Emmet Cohen, Jan. 15-20
Imagine being a young jazz artist whose band features an all-time living legend. That’s the charmed life of the acclaimed pianist/composer Emmet Cohen, as his eponymously-named trio has the great jazz bassist Ron Carter (best known as a member of the great Miles Davis Quintet from the ’60s) within its ranks. The esteemed jazz magazine Downbeat once said of the pianist: “Cohen isn’t turning out cheetah-fast melodic lines for the sake of flash. And he’s not overcompensating. His nimble touch, measured stride and warm harmonic vocabulary indicate he’s above any convoluted technical showmanship.” Fresh off their latest album, the lovely and elegant Masters Legacy Series Vol. 2: Ron Carter, the Emmet Cohen Trio will perform a string of shows at the Village Vanguard on January 15-20.
Japanese Breakfast, Jan. 17
In the last two years, Michelle Zauner, who goes by the professional moniker of Japanese Breakfast, has emerged as one of indie rock’s formidable stars. Her second album, the atmospheric and dreamy Soft Sounds from Another Planet, was a universal favorite among music critics in 2017. Adding to that success, Japanese Breakfast has not only been touring diligently all over the place but also performed at several major rock festivals such as Pitchfork, Bonaroo, Coachella, and Panorama. Now Zauner makes another return to the Big Apple for two shows at Brooklyn Steel on January 17 (the first date not surprisingly is sold out) and 18.
Anthony Hamilton, Jan. 19
In what will be a fitting precursor to Valentine’s Day, the R&B crooner Anthony Hamilton makes a stop at the Kings Theatre on January 19. With a gritty yet silky voice that hearkens the greats such as Marvin Gaye, Teddy Pendergrass and Maxwell, Hamilton has impressively mined romantic old-school yet contemporary soul for more than 20 years now. Last November, the singer unveiled his latest single, “Love Conquers All,” a powerful socially-conscious song that could be considered today’s equivalent of Gaye’s “What’s Goin’ On” in addressing such weighty topics as criminal justice reform and guns. As NPR music critic Ann Powers once wrote of Hamilton: “He’s always been the paragon of modesty, a great talent without much interest in bragging or high rolling. More than ever before, this music makes the case for his importance. Let him lift you up.”
Azure Ray, Jan. 19
It’s not often that the indie act Azure Ray often play live, which makes this upcoming appearance at the Bell House on January 19 quite special. The duo of Maria Taylor and Orenda Fink emerged in the early 2000s with their atmospheric dream pop and became part of the Omaha-based Saddle Creek scene that included Bright Eyes and Cursive. Following a long hiatus that saw them embark on their own solo projects, Taylor and Fink resumed performing together in 2008 and has since done so on a semi-occasional basis. Last year, the duo released an EP, Waves, their first new release in six which not only highlights Taylor and Fink’s exquisite harmony singing and new compositions, but also features an electronic-tinged cover of R.E.M.’s “Nightswimming.”

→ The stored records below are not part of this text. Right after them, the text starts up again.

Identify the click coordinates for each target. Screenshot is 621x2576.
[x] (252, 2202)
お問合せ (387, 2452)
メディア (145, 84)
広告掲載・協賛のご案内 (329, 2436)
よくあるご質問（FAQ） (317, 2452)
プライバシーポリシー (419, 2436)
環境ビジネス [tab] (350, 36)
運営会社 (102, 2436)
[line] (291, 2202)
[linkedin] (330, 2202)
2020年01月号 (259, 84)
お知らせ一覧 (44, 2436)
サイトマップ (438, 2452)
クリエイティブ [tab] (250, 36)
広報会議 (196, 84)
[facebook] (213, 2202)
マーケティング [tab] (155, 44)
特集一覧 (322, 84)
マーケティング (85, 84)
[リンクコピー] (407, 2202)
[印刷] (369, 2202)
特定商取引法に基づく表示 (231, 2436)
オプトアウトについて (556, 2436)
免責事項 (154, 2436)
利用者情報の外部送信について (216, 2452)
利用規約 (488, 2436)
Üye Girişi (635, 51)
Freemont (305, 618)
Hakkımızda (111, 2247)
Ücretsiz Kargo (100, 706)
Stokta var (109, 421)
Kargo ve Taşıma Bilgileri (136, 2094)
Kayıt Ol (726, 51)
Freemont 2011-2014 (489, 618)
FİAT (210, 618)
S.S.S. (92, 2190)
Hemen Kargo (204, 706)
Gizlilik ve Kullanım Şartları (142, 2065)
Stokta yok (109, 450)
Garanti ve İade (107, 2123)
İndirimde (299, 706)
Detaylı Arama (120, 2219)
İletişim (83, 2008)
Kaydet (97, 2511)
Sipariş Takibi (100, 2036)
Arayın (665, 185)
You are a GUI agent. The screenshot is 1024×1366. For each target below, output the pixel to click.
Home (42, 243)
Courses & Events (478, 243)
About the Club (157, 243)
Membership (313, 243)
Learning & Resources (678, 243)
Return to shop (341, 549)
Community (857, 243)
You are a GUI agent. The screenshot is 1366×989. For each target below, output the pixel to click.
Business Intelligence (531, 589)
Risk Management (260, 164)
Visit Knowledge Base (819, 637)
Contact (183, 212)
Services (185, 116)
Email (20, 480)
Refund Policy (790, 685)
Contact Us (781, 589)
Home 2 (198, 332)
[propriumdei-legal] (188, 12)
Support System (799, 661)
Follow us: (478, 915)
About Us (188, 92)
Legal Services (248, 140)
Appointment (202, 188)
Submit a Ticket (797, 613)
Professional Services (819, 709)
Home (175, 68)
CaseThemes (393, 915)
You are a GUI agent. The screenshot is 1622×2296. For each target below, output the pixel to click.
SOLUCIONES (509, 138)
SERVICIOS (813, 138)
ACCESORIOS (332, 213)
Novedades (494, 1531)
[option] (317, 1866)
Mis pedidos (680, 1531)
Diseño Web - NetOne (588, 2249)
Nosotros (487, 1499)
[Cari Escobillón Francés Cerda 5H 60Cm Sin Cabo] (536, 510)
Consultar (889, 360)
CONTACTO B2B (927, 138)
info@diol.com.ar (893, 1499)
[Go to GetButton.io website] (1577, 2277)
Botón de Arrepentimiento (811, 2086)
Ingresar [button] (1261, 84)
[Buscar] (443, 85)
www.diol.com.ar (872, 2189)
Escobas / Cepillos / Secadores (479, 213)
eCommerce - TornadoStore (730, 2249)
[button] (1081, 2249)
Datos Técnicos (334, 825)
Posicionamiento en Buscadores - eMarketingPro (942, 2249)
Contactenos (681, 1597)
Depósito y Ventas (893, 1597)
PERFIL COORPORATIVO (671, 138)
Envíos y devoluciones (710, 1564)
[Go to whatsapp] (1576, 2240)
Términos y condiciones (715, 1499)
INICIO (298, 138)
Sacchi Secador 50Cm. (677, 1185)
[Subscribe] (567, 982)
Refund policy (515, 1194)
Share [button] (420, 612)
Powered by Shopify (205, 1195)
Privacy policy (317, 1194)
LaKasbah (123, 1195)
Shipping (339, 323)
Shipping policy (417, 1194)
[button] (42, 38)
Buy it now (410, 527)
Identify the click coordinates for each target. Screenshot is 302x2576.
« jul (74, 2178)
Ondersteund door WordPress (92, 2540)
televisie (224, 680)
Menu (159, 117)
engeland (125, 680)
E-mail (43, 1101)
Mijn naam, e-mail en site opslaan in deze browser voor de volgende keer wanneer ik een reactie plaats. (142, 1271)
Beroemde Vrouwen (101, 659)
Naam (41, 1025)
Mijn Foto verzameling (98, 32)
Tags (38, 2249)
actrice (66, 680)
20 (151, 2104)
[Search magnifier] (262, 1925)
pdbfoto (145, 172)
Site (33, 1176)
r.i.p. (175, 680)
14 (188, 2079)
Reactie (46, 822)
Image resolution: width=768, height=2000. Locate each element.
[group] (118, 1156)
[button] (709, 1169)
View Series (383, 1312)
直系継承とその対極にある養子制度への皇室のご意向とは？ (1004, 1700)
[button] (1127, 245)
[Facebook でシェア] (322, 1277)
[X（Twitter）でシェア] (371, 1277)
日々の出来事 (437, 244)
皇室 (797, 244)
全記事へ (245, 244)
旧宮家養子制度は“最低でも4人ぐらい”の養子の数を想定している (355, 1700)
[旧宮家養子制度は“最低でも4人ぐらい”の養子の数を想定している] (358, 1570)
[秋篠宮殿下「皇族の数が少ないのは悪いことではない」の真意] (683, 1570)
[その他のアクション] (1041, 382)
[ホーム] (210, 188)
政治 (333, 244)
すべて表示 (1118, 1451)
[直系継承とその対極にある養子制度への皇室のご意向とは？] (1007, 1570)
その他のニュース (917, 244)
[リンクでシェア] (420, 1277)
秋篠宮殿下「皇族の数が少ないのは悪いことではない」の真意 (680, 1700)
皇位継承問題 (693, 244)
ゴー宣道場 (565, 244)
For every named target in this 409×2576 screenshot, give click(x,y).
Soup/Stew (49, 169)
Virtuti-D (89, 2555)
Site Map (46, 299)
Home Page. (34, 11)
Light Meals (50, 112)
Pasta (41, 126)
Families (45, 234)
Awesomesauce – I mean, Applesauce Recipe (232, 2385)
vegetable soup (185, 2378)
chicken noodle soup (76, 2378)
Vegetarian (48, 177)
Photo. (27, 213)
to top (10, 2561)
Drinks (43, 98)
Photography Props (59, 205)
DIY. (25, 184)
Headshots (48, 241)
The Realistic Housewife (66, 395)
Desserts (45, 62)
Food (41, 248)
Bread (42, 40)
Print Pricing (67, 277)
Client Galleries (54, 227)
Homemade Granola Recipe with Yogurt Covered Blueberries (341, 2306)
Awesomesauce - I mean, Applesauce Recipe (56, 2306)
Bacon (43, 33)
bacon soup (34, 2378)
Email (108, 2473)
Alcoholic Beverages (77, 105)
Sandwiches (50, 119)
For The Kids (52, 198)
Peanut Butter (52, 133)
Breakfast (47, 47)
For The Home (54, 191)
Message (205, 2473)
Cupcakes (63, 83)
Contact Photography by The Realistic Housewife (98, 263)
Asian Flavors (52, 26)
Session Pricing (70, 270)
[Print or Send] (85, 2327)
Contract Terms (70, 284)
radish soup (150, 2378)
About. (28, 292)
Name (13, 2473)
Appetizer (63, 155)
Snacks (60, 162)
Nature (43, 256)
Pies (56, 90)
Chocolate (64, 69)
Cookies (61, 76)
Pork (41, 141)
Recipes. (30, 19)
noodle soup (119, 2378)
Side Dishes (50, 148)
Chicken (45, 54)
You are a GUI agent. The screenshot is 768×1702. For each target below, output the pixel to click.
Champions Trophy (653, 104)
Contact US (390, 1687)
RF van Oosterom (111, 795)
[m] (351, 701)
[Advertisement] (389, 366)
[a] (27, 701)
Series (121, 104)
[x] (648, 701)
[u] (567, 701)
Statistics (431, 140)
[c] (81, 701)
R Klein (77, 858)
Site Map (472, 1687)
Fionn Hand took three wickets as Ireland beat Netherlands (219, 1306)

Kacey Musgraves, Jan. 25-26
Along with Brandi Carlile, it was a spectacular 2018 for country artist Kacey Musgraves. Her fourth album, Golden Hour, was a mainstay on many year-end best-of lists, and netted Musgraves four Grammy nominations, including Album of the Year. Golden Hour is not so much a country album per se, but also quite an engaging pop record, too. The acclaimed artist will be building on that momentum when she performs at the Beacon Theatre on January 25 and 26 as part of her Oh, What a World tour.
Richard Lloyd, Jan. 26
One of the greatest guitarists of all time, Richard Lloyd made his name as one of the founding members of the legendary New York City punk group Television during the 1970s. He and Tom Verlaine formed one of the greatest guitar tandems of all time, as evident on the group’s brilliant debut Marquee Moon. Now a solo artist, Lloyd is still a master on the axe as well as a wordsmith with his recent and wildly entertaining memoir Everything Is Combustible. Heading into his appearance at City Winery on January 26, Lloyd recently released his latest record The Countdown, so expect him to play cuts from that as well as some familiar Television and solo favorites.